Quell’inverno del 1889 il freddo severo era arrivato in anticipo a Roccamorice, e quelle poche pecore di Silvestro erano state uccise dai lupi che erano arrivati con la neve. In quegli ultimi anni del XIX secolo, le tecniche di conservazione degli alimenti erano limitate alla salatura o all’essiccazione. I pochi giorni di freddo intenso preservavano le carni fresche, mantenendole tali soltanto per pochi giorni; e quei dieci preziosi animali sarebbero finiti sotto terra se Silvestro non avesse escogitato un sistema per farne mantenere le carni. Scavata una buca profonda più di un metro a terra, e riempitala di neve, alternò strati di essa a strati di carne, ponendo alla fine, a chiusura, un tappeto di terra che ne mantenesse coperto l’odore agli animali selvatici. La trovata si rivelò utile, e dopo due mesi, a primavera, furono estratti gli ultimi tocchi di carne ancora ben conservati. Questo sistema aveva permesso a Silvestro di mantenere integra la carne per la propria famiglia. Quella metodica fu sperimentata anche per i pescatori della marina di Pescara, che con la neve trasportata dalla montagna, e conservata nelle cosiddette “neviere”, mantenevano fresco il pesce anche nella stagione più calda. Il trasferimento della neve a valle fu pratica eseguita fino agli anni ’40. Le moderne tecniche di congelamento permettono oggi di produrre ghiaccio in varie forme sia per la conservazione degli alimenti che per la refrigerazione di bevande e cocktails.

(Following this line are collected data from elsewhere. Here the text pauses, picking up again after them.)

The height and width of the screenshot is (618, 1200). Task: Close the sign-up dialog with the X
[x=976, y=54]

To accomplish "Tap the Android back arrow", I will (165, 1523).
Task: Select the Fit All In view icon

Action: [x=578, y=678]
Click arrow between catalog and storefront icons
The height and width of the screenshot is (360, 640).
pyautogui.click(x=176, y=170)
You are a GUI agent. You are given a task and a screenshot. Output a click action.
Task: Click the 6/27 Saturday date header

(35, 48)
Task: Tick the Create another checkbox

Fu un pronipote di Silvestro a fare del ghiaccio un vero e proprio lavoro agli albori degli anni ’50. Tecnico specializzato frigorista, dopo aver lavorato per alcune grosse aziende che producevano le prime casseforti del freddo, ebbe modo di aprire un’azienda a Pescara, in via Manzoni, che produceva ghiaccio in parallelepipedi da 25 chili. Ne facevano largo uso, tra gli anni ’50 e gli anni ’70, i pescherecci che acquistavano grandi quantitativi di ghiaccio da imbarcare con loro in mare. Una volta preso il pescato usavano il ghiaccio per preservarne la freschezza. A quell’epoca la fabbrica del ghiaccio di Vittorio, pronipote di Silvestro, era conosciuta da tutti. Tante erano le signore che con le loro sportine a rete della spesa delle massaie, passavano a prendere il quartino di ghiaccio per raffreddare le ghiacciaie di allora. Vittorio “lu jacciar” divenne un’istituzione a Pescara, tanto da fargli giungere a casa lettere e missive senza neppure l’indirizzo e il numero civico, “A Vittorio del Ghiaccio, Pescara“.

Negli anni 80, la fabbrica fu trasferita a poche centinaia di metri, nell’area del mercato ittico e il ghiaccio subì una trasformazione radicale. Vittorio cedette lo scettro al genero Mauro e i parallelepipedi e il trituratore, furono soppiantati da due grosse macchine che producevano il più comodo ghiaccio a scaglie. Negli anni, la produzione è andata un pò scemando, anche per una minore presenza di barche da pesca, ma una nuova esperienza si staglia all’orizzonte : il ghiaccio a cubetti.
I nuovi “Jacciar” Nino e Daniela, faranno di tutto per tenere alto il nome di IGLOO e daranno modo a chi ne avrà necessità, di avere sempre a disposizione un prodotto eccellente e sicuro.